Consider a body ${\displaystyle B}$ with a boundary ${\displaystyle \partial B}$ with an applied body force field ${\displaystyle {\tilde {\mathbf {f} }}}$.

Suppose that displacement BCs ${\displaystyle \mathbf {u} ={\tilde {\mathbf {u} }}}$ are prescribed on the part of the boundary ${\displaystyle \partial B^{u}}$.

Suppose also that traction BCs ${\displaystyle {\widehat {\mathbf {n} }}{}\bullet {\boldsymbol {\sigma }}={\tilde {\mathbf {t} }}}$ are applied on the portion of the boundary ${\displaystyle \partial B^{t}}$.

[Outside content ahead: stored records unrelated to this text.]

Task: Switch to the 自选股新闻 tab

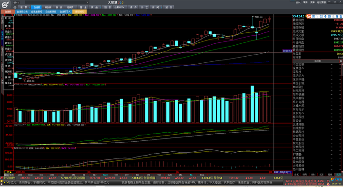Action: click(x=37, y=11)
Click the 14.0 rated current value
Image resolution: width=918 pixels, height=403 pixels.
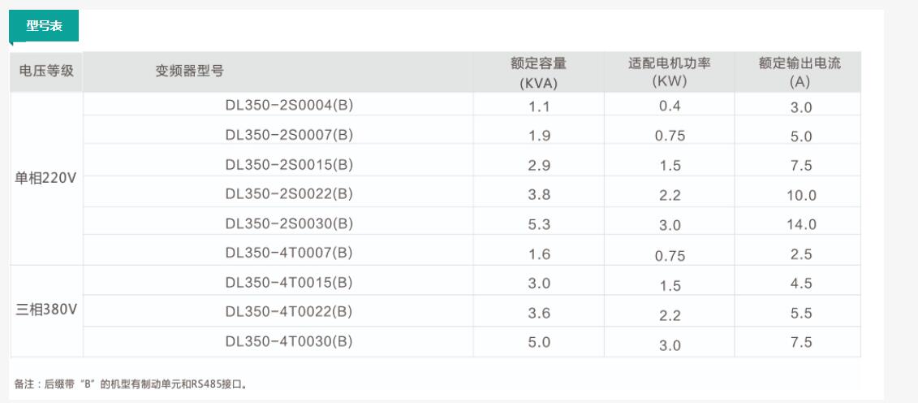click(801, 225)
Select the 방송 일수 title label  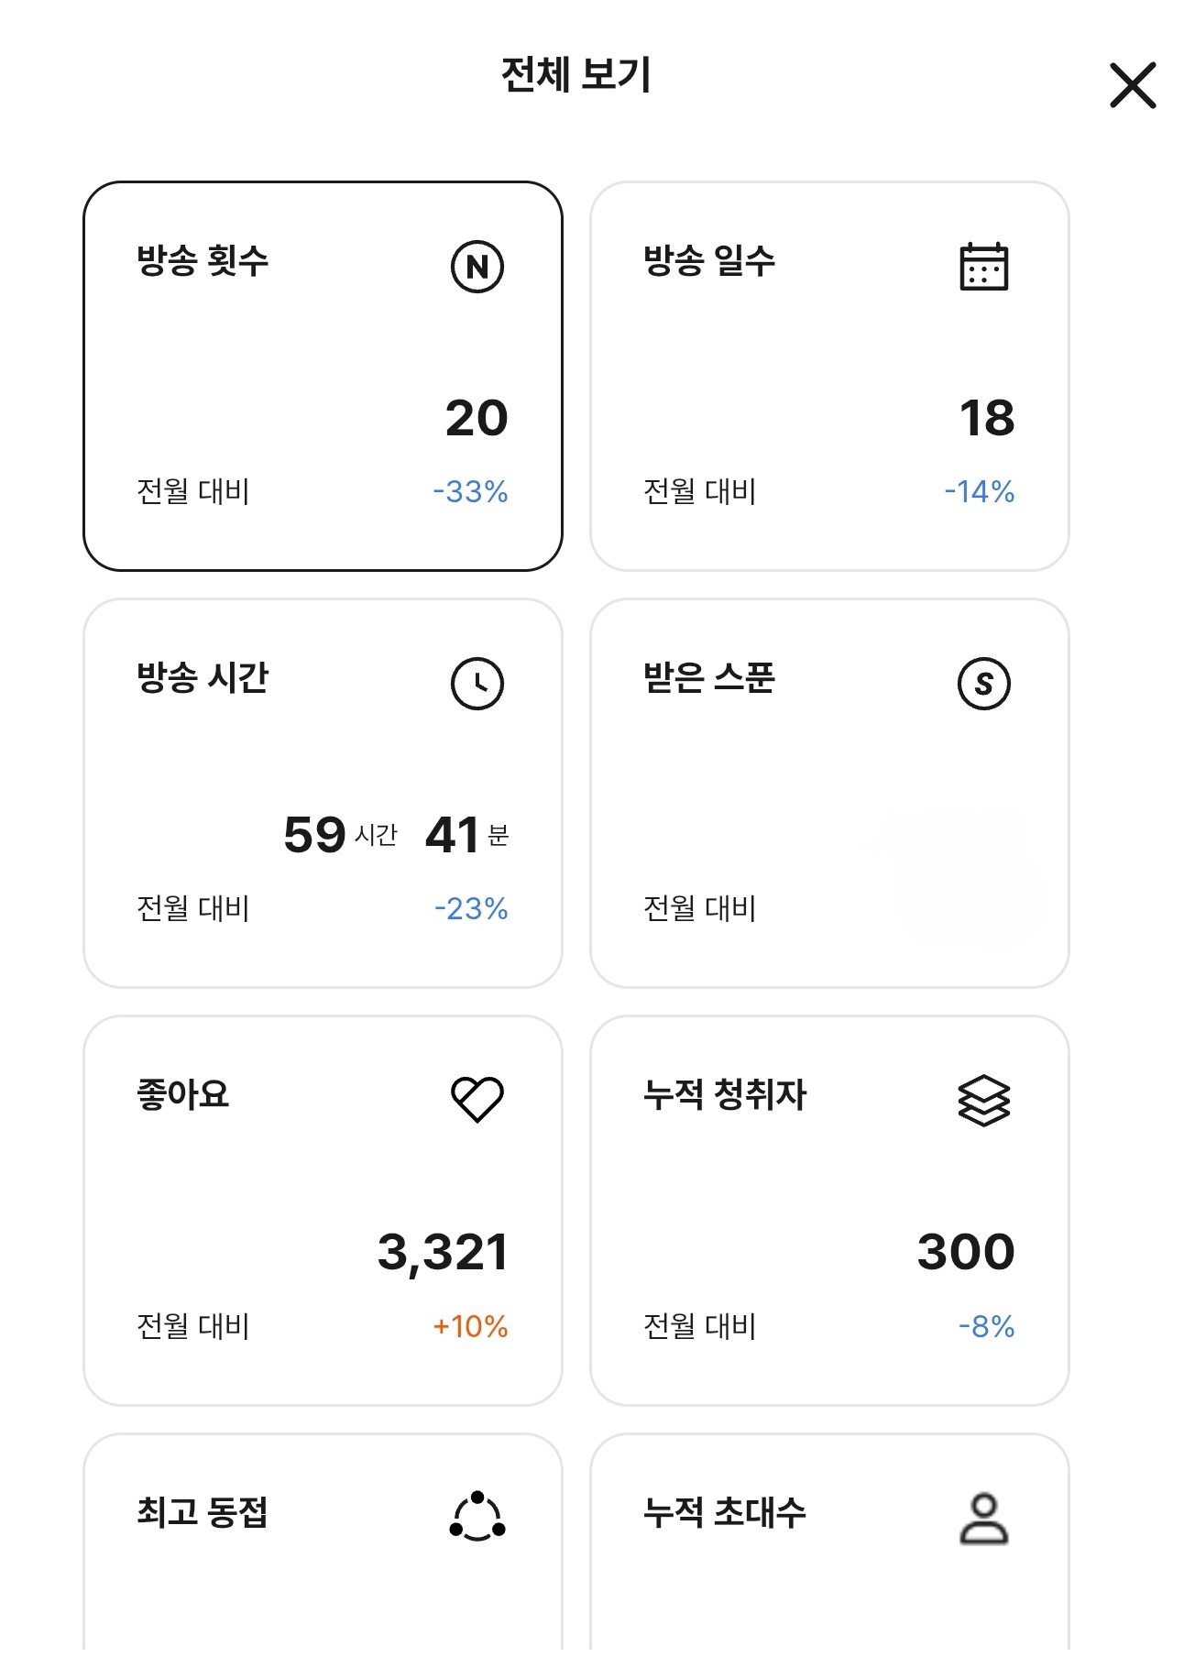(x=709, y=261)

A displacement field ${\displaystyle (\mathbf {u} )}$ is kinematically admissible if

• ${\displaystyle \mathbf {u} }$ satisfies the displacement boundary conditions ${\displaystyle \mathbf {u} ={\tilde {\mathbf {u} }}}$ on ${\displaystyle \partial B^{u}}$.
• ${\displaystyle \mathbf {u} }$ is continuously differentiable, i.e. ${\displaystyle \mathbf {u} \in C^{3}({\mathcal {R}})}$.
• ${\displaystyle |{\boldsymbol {\nabla }}{\mathbf {u} }|\ll 1}$.

A kinematically admissible displacement field needs only to satisfy compatibility condition and the displacement boundary conditions - but not the traction boundary conditions or equilibrium.

Recall that a kinematically admissible displacement field is used to define the principle of minimum potential energy.